Lenin heeft zijn partij, die oorspronkelijk Russische sociaaldemocratie
heette en een sectie van de Tweede Internationale vormde, niet in Rusland
opgebouwd, maar in het buitenland, in de emigratie. Vanaf de splitsing in
Londen in 1903 was de bolsjewistische vleugel nog maar een kleine sekte met
weinig leden, waarvan de bekwaamste en meest geschoolde de directe voorhoede
van Lenin vormden. De bolsjewistische massa’s bestonden alleen maar op
papier en vormden een fantastisch bestaan in de revolutionaire berekeningen
van de leider.

De voorhoede was streng gedisciplineerd, revolutionair afgericht,
voortdurend gecontroleerd, altijd militant en paraat en door aanhoudende
zuiveringen geconformeerd.

Zo was deze kleine partij een krijgsacademie voor revolutionaire scholing en
voorbereiding. Haar belangrijkste opvoedingsmiddelen waren:
onvoorwaardelijke autoriteit van de leider, strenge centralisatie, ijzeren
discipline, het drillen om de meningen gelijk te schakelen, strijdlust,
zelfopoffering, het volledig opgaan van de persoonlijkheid in het
partijbelang.

Wat Lenin op deze wijze schiep was een officierskorps, een elite van
intellectuelen, een top die zich, eenmaal in de revolutie geworpen, meester
zou moeten maken van de leiding en zich het verworven succes moest
toe-eigenen.

Of deze wijze van voorbereiding op de revolutie al dan niet juist was, kan
niet door logisch-abstracte overwegingen worden vastgesteld. Deze vraag is
alleen op dialectische wijze te beantwoorden. Daartoe moeten eerst bepaalde
subvragen worden gesteld: voor wat voor soort revolutie waren de
voorbereidingen bedoeld? Wat voor doel moest deze revolutie hebben? Ging het
om de burgerlijke of de proletarische revolutie in Rusland?

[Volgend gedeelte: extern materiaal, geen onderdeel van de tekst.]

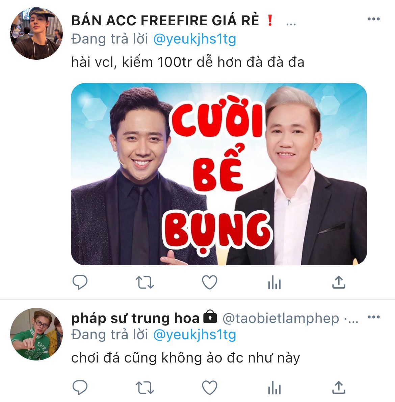Retweet the 'hài vcl' tweet
The width and height of the screenshot is (395, 402).
[144, 282]
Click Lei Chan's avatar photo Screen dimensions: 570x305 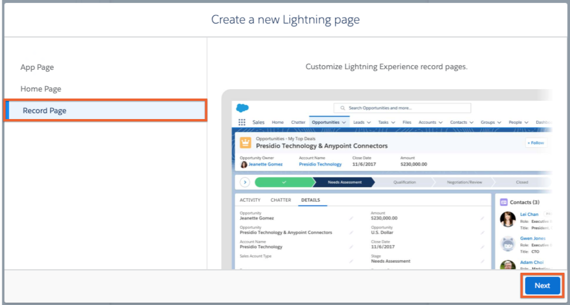tap(507, 219)
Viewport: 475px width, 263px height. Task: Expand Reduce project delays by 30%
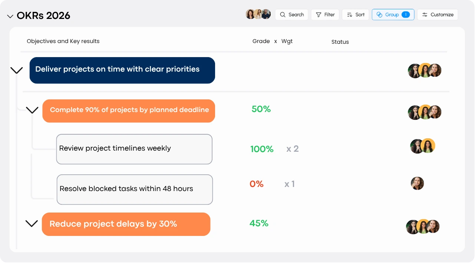pos(32,223)
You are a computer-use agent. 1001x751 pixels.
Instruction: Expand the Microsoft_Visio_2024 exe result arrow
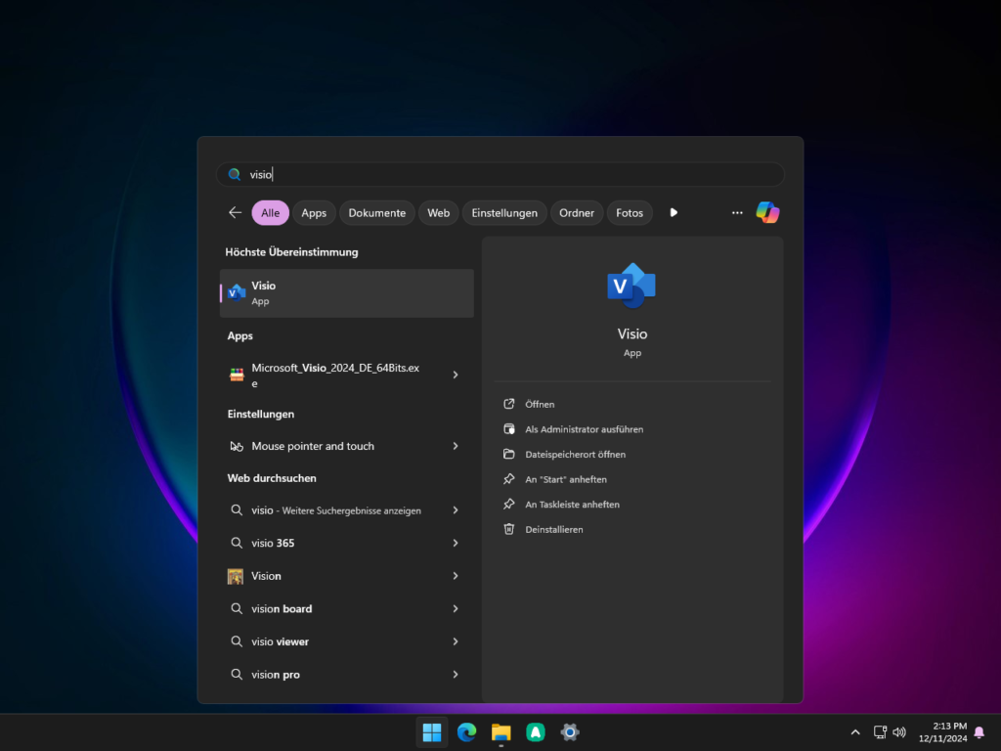(456, 375)
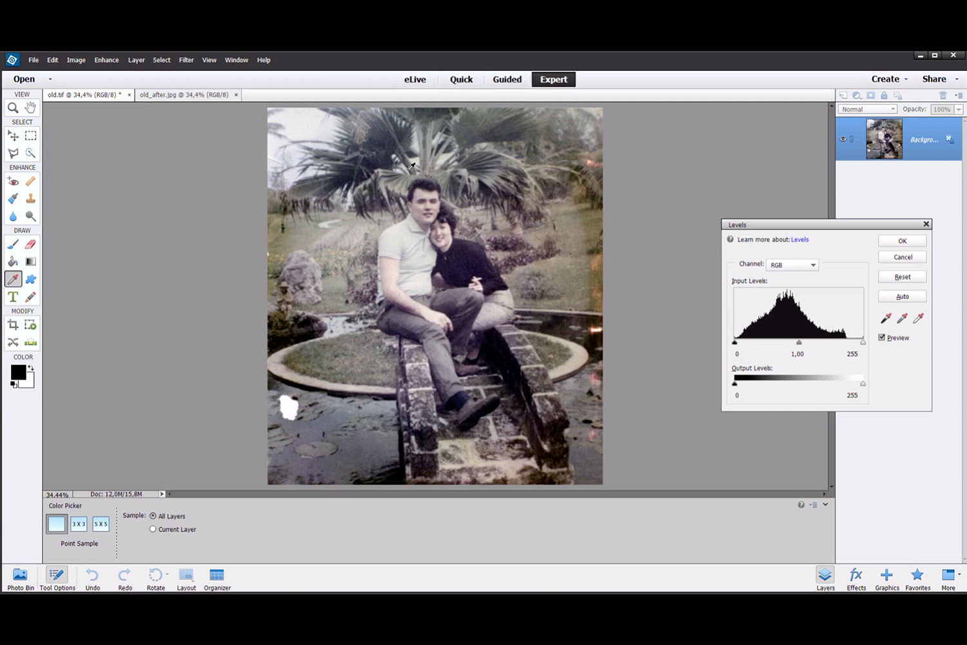Toggle the Preview checkbox in Levels
The height and width of the screenshot is (645, 967).
click(882, 337)
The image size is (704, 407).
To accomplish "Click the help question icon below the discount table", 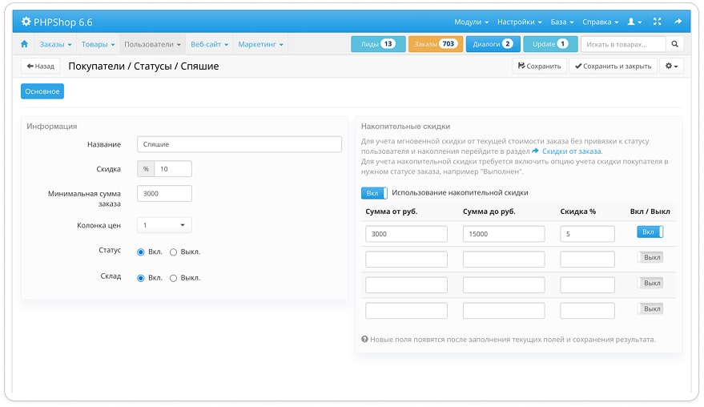I will coord(364,339).
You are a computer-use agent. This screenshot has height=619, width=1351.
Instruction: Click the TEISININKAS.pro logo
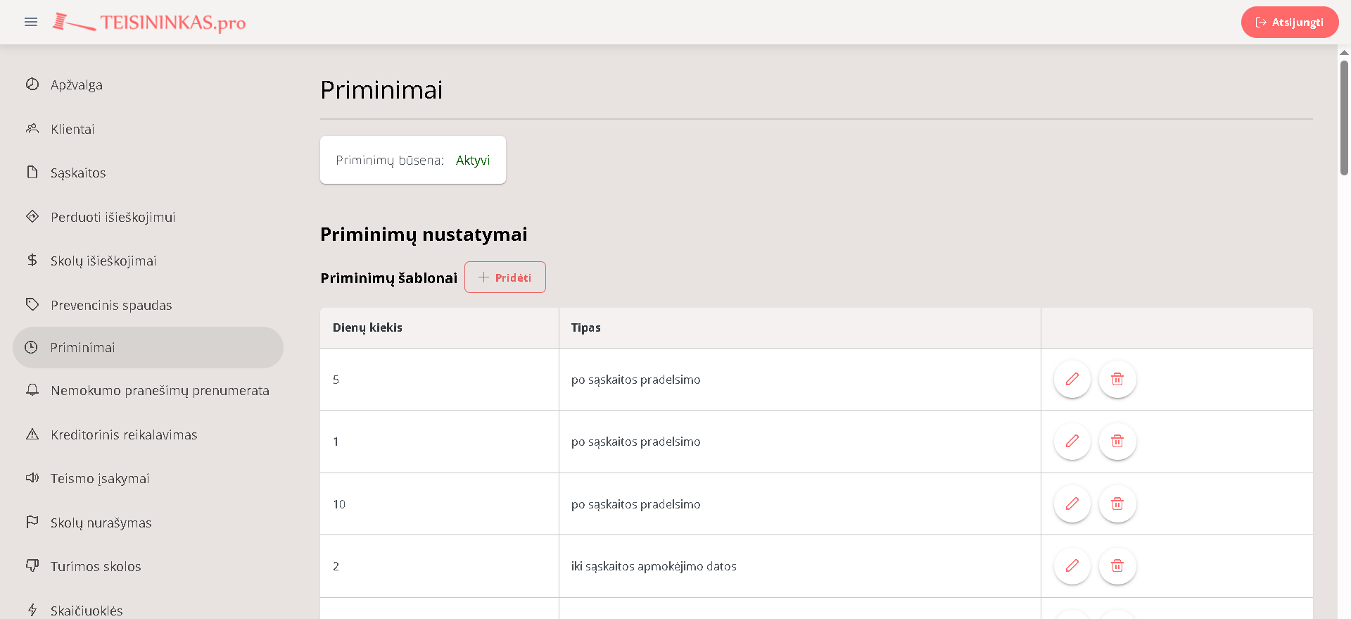tap(150, 23)
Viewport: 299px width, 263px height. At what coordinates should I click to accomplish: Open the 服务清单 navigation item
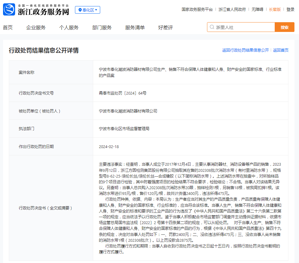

Lenins leiderspartij en leidersideologie waren juist in Rusland, waar het om
de vertraagde burgerlijke revolutie ging en de historische opgave was, om
het feodale systeem van het tsarisme omver te werpen en een burgerlijke
maatschappij te vormen. Hoe strakker in deze revolutie de wil van de
leidende partij is geconcentreerd, hoe doelgerichter, bewuster en energieker
haar greep naar de macht, des te succesvoller is het proces van de
burgerlijke staatsvorming, des te veelbelovender ook de positie van de
proletarische klasse in de nieuwe staatsordening.

Wat echter voor een burgerlijke revolutie als een gelukkige oplossing van
het revolutionaire probleem geldt, kan niet tegelijkertijd voor de
proletarische revolutie als aangewezen formule gelden. Alleen al daarom
niet, omdat hierbij een beslissend structuurverschil in het wezen van de te
scheppen samenleving zwaarwegend is.

Volgens Lenins revolutiemodel vormen de leiders het hoofd van de massa. Zij
belichamen de voltooide revolutionaire scholing, het intellect als
dirigerend element, het geestelijke overwicht bij het overzien van de
situatie en bij het commando over de voorhanden zijnde strijdkrachten. Zij
zijn de gestudeerde vaklui van de revolutie, de beroepsstrategen, de
generaals van een groot burgerleger.

Nu stemt de scheiding tussen hoofd en lichaam, geest en massa, officier en
troepen doorgaans overeen met het dualisme van de klassenmaatschappij, het
karakteristieke boven en onder van de burgerlijke ordening. Een klasse of
stand boven — tot heersen opgevoed, tot de leiding voorbereid, voor het
boven-zijn bestemd. Een andere klasse onder — van tevoren als volgelingen
gedacht, tot gehoorzaamheid verplicht, aan een vreemde wil onderworpen. Uit
dit oude klassenschema is de partijvoorstelling van Lenin geboren. Zijn
partij is de verkleinde kopie van de burgerlijke werkelijkheid en haar
bestaanswetten. Zijn revolutie is objectief beheerst door de tendens tot de
schepping en vorming van een maatschappelijke ordening, die deze
klassenwerkelijkheid omvat, onverschillig wat voor doel hem daarbij
subjectief voor ogen stond.

Wie een burgerlijk systeem wil, vindt in de scheiding tussen leider en
massa, voorhoede en volgelingen, de juiste, met de opgave en het doel
overeenstemmende strategische voorbereiding van de revolutie. En hij heeft
de beste kansen voor zijn revolutionaire actie, naarmate de leiding
intelligenter, geschoolder en superieur, de massa gewilliger, gehoorzamer en
sterker tot aanpassing bereid is. Lenin wilde de burgerlijke revolutie in
Rusland, dus was zowel zijn strategie als zijn leiderspartij op de juiste
plaats.

Toen de Russische revolutie evenwel van karakter veranderde en zich tot een
proletarische revolutie ontwikkelde, maar Lenin zijn burgerlijke
revolutiemethode niet wijzigde, begonnen zijn strategische en tactische
kunsten te falen. Toen hij uiteindelijk toch overwon, had hij dit niet te
danken aan zijn voorhoede, maar aan de radenbeweging, die in zijn
revolutieplan met geen woord was voorzien, maar uit het kamp van de
mensjewieken kwam. En toen hij de radenbeweging na de overwinning weer
afdankte, viel het gehele revolutionaire succes weer terug in de sfeer van
de burgerlijkheid, wiens laatste voltrekker en erfgenaam het stalinisme is.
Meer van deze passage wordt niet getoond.